= Genevieve Chua =

Singaporean painter (born 1984)

Genevieve Chua (Chinese: 蔡艾芳; born 1984, in Singapore) is a painter who works primarily through abstraction. Chua employs a method of working that unfurls and reveals the painter's process through diagram, palimpsest, syntax, and the glitch. While notions of nature and wilderness persist across several works, the form taken by her exhibitions – image, text or object – is mediated through painting.

Chua studied at Royal College of Art in London, where she graduated in 2018.

==Residencies==
Chua has participated in numerous residences locally and abroad.
In 2011, she was selected for the BMW Young Asian Artist Series III at STPI - Creative Workshop & Gallery and the Late Fall Residency at The Banff Centre. She was also a resident at the GCC Creative Residency Programme at the Gyeonggi Creation Centre in Gyeonggi-do, South Korea and The Art Incubator at the Centre for Creative Communications in Shizuoka, Japan.

==Solo exhibitions==
- Closed during Opening Hours, Earl Lu Gallery ICA, Singapore (2019)
- 7½, Vestigials and Halves (2017)
- Silverlens Galleries, Rehearsals for the Wilful (2016)
- Gallery EXIT, Moths (2015)
- Tomio Koyama Gallery, Parabola (2014)
- GUSFORD, Cicadas Cicadas (2014)
- Valentine Willie Fine Art Singapore, Birthing Ground not A Sound (2012)
- Objectifs, Child And The Beast (2011)
- National Museum of Singapore, Full Moon and Foxes (2009)
- As Brutal As, La Libreria, Singapore (2007)

==Awards and Mentions==
Chua was awarded the Young Artist Award by the National Arts Council in 2012. Chua was shortlisted for the 2015 Prudential Eye Awards for Contemporary Asian Art in Drawing.

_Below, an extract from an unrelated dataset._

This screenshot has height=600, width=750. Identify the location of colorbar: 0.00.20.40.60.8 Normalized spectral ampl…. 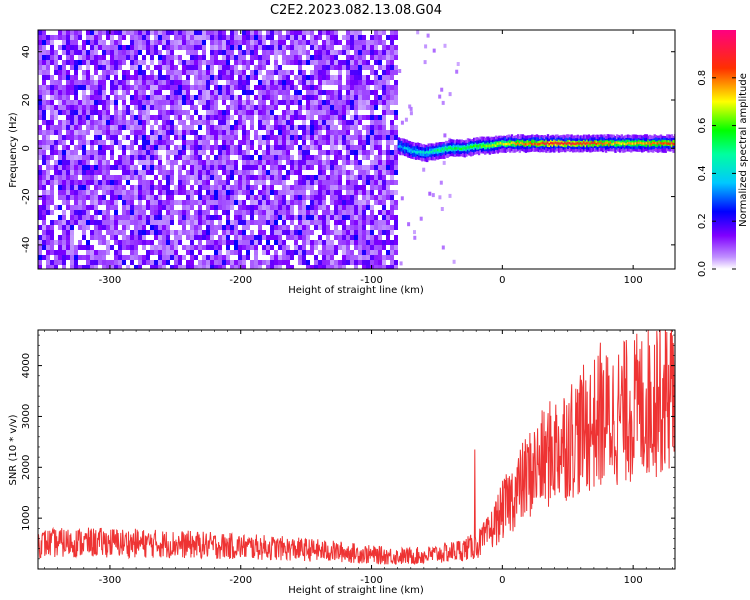
(723, 154).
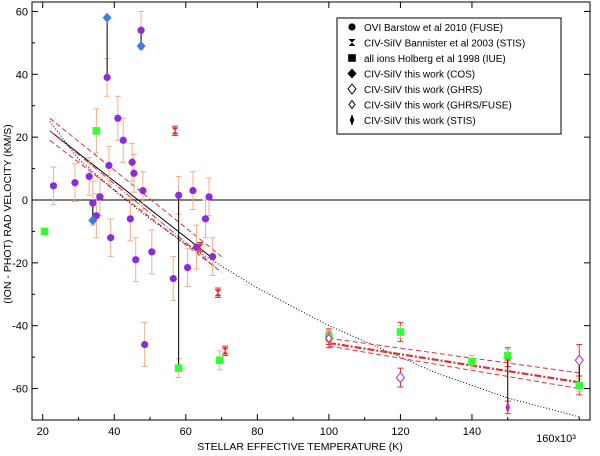 The image size is (600, 456). Describe the element at coordinates (352, 120) in the screenshot. I see `legend-marker-diamond-thin` at that location.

Chua's work was exhibited at PULSE Miami in 2014 where Art F City listed it as a favorite installation, and art advisor Lisa Schiff chose Chua as one of The Top Nine Trending Artists Under 40 in Miami.

==Works==
===Adinandra Belukar (2011)===
A work commissioned by the Singapore Biennale, the installation consists of 2 videos and graphite drawings on black walls. All walls are a wash of matt-black, and on them are graphite drawings of "bursts". Closest to the entrance is a video of a tree that revolves continuously, on loop. There are two entrances to the installation leads to a long narrow corridor in cul-de-sac fashion. At the dead-end of the corridor is the second video on a plasma screen. It features flora that is luminous in the dark. The installation is illuminated by 3 sources of light, sunlight from the door-less entrance; the overhead projection from the video; and the flicker emitted from the plasma screen.

===After the Flood (2010)===
The series highlights weeds and vines that rain down on existing vegetation and form carpets from tree to tree. These scenes are found at the margins of Adinandra Belukar (secondary forest) found in Singapore. When grown in a small pot, some of these weeds will not grow anymore than a few feet and will live for years and years. However, in an expanse of space, it sprawls rapidly and can grow up to about a foot a day, smothering anything in its path. With its dense tangle of hairy stems and large leaves, it suffocates other vegetation of their sunlight. Depending on tastes, an establishment of these weeds may be regarded as a pest or something of a beautiful sight. The series exists as hand-painted photographs in diptychs and triptychs. In 2011, the triptych After the Flood #18, #19, #20 was sold at Sotheby's Modern and Contemporary Southeast Asian Paintings in Hong Kong.